◆ Document passage ◆

○ ○ ○ ○ ○

The last scene is symbolic as it reveals exactly what the societal standards are for women in marriage. This scene shows exactly that the marriage between Femi and Teni is fractured and there just might be no way for a realignment or repositioning that would cause them to be the two lovebirds as seen at the start of the movie.

I must confess that I harbor some level of sentiments towards Kabiri and Eku. Kabiri, while alive, was such a brilliant actor. He embodies his roles and executes them seamlessly. He has a way of expressing his exact emotions. Everything just seems etched on his face. Eku, of course, is such a beautiful lady and for her, I have something called an “attraction bias.” (Don’t blame me. My name is Solomon.)

The short movie is one that is didactic and portrays a typical Nigerian society. A society that expects couples to give birth almost immediately after saying their vows and if that’s not the case, automatically, the woman is to blame. Here is why I stated earlier the twist that this movie brings – the man is the cause of infertility in the marriage.

Another cliche portrayed in the movie is the role of the mother-in-law played by Toyin Alausa. The moment I saw her name on the screen, I knew she was going to try to be funny. Here is one thing I think Nollywood tries to pull off in almost all the movies they churn out these days – comic relief. But then again, life tuff, the country hard, who seriousness epp???

Also, the stereotype that comes with the name “Femi.” I mean, every girl must have been warned to steer clear of the “Yoruba demon” who goes by the name of Femi. I laughed when Femi tried to show off to Teni that he had once impregnated a lady and there was just no way he was the cause of infertility. He pretty much reminded me of “Zeke the Freak” in Steve Harvey’s “Think Like a Man.”

The movie examines critical issues playing out in society, especially in the institution called marriage.

Femi never would have thought that he was the one with the issue, neither did his mum. In one of the scenes that showed the height of the conflict in the movie, Femi says to Teni…

“There’s a list of things I would have been prepared to hear … like your ovaries are damaged, or your eggs don’t work, or our chromosomes aren’t compatible…”

This suggests that he would have been better if he weren’t the one with the issue. In this scene, we see the selfish and egoistic Femi come to play. However, these sides of Femi are not fully his to be blamed for. In subsequent lines, he says…

“I’m the man! I wasn’t raised to be the kind of man that’s a victim. I wasn’t raised to be the kind of man that’s vulnerable.”

○ ○ ○ ○ ○

◆ Work instructions ◆
1. How would you render this sentence from the movie review in Spanish: "The movie examines critical issues playing out in society, especially in the institution called marriage."
2. Can you rewrite the paragraph of the movie review that begins "The short movie is one that is didactic" in fewer words, keeping its main facts?
3. Could you continue the movie review, writing what comes after Femi's quoted line "I wasn't raised to be the kind of man that's vulnerable."?

◆ Data excerpt ◆

○ ○ ○ ○ ○

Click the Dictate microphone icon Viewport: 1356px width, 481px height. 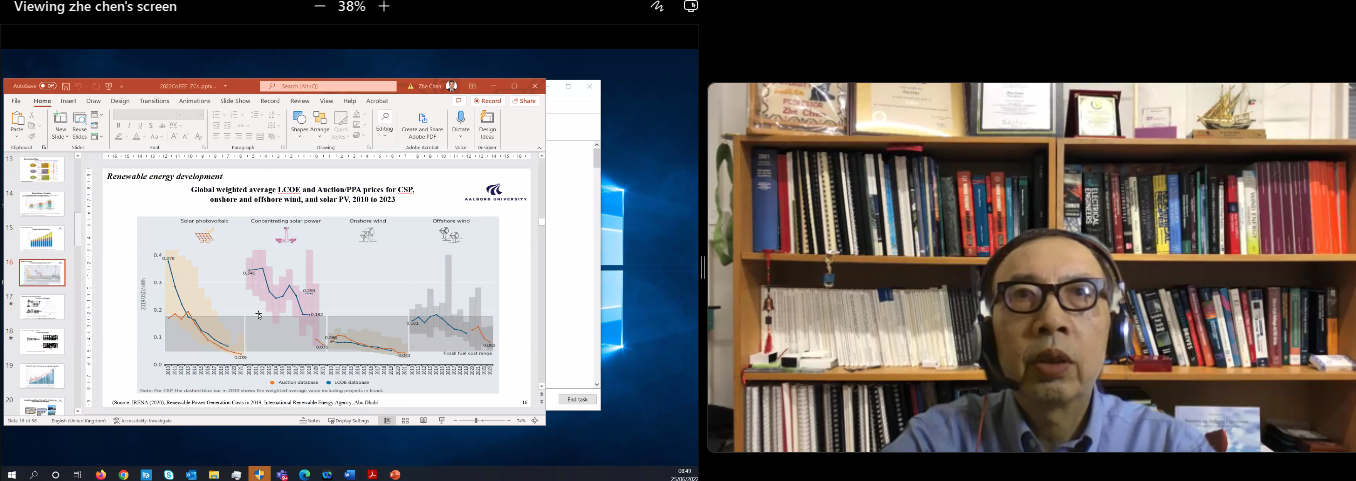(x=460, y=119)
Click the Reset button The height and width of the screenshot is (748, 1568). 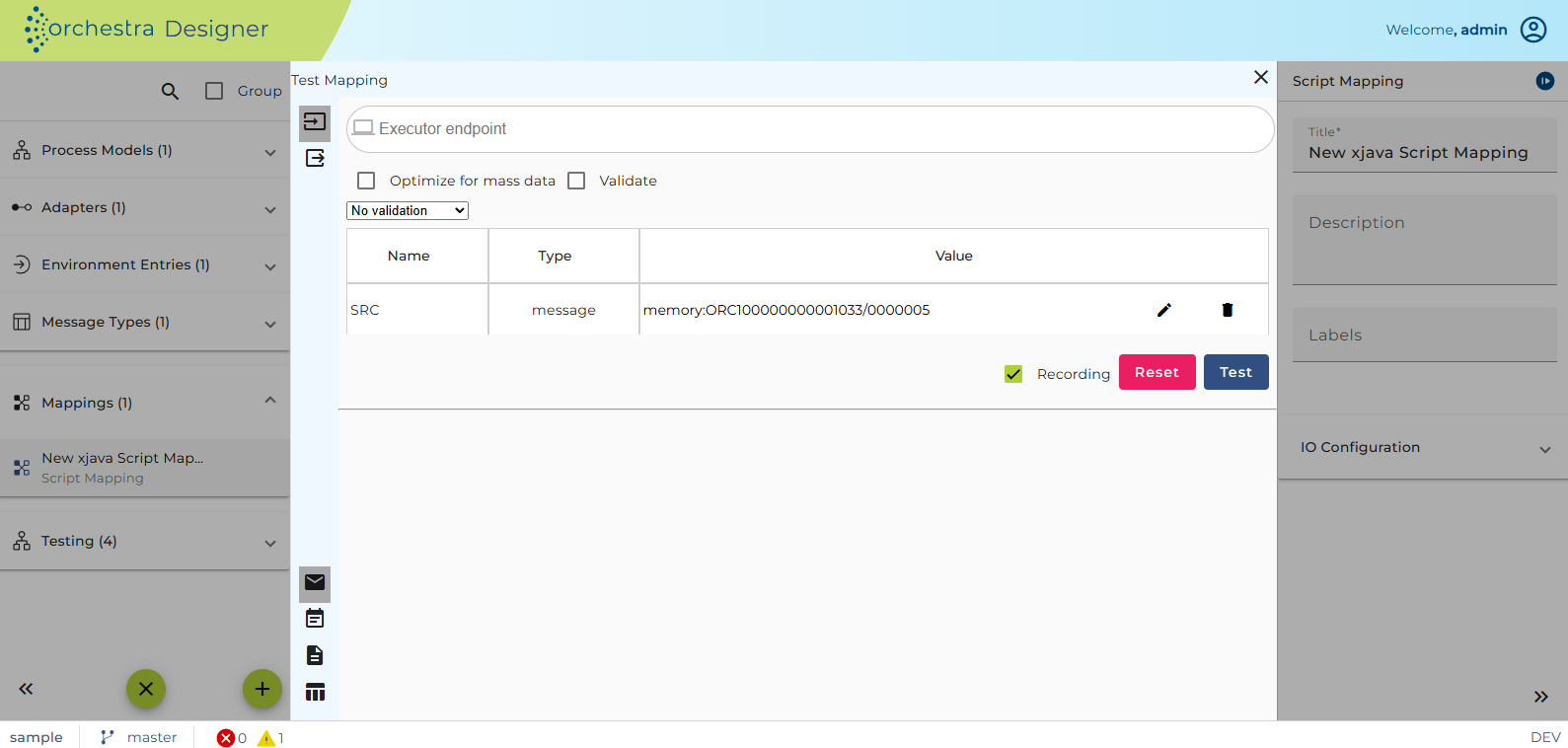pos(1157,372)
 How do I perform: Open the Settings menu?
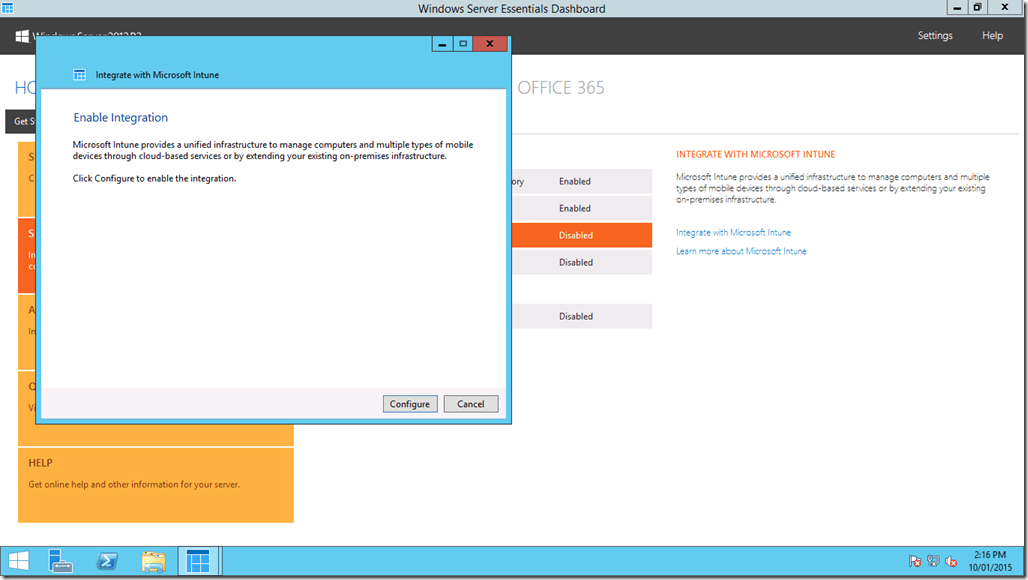pos(935,35)
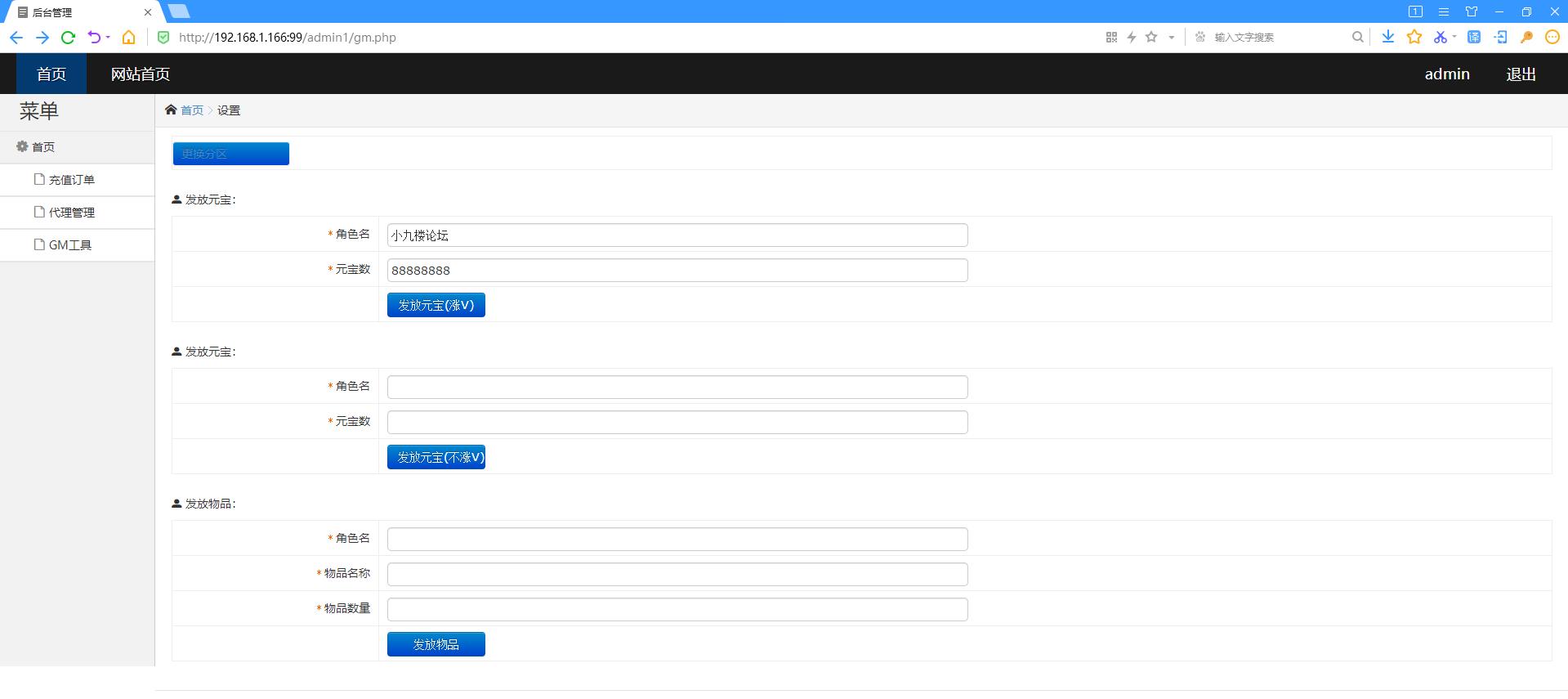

○ ○ ○ ○ ○

◆ Answer set ◆
1. La película examina problemas críticos que se desarrollan en la sociedad, especialmente en la institución llamada matrimonio.

2. The didactic short movie depicts a typical Nigerian society. That society expects couples to have children almost right after their vows and automatically blames the woman when they don't. The movie's twist is that the man causes the infertility in the marriage.

3.
This shows a flawed perception of what real masculinity is and projects exactly what lessons and thought patterns are being ingrained in the minds of men, especially young adults.

Another moral lesson that the movie portrayed is the oneness of the couple. They were able to stay together through it all, especially because of Teni’s resilience and belief in her husband. This was short-lived though. The last scene, as stated earlier, is symbolic. The thoughts of Femi and Teni were aligned, and replies were forthcoming until Teni asked…

“If I was the one who couldn’t give you children, would you stay?”

Femi’s silence and inability to answer the question exactly reveal what goes on in society today. If it’s the man with the issue, several excuses are made for him. However, if it’s the woman with the issue, several “agendas” begin to “agend.”

One thing I must commend in the movie is the styling. The choice of costume, the interior decoration, everything blended so well to give each scene such finesse. I however think Eku could have looked much more beautiful because she is. (Nmueeh!)

In conclusion, the movie embodies what the title is all about – FRACTURED.

Femi is broken as a result of his inability to father a child; Teni is broken because she never thought this would be her own “Happily Ever After” – a marriage with no kids of her own; Their union is broken because of the impossibility of childbearing; The society is broken because of the flawed perception of masculinity and wrong standards set for persons in marriage.

I will rate the movie a solid 9/10. Beautiful. Didactic. Insightful!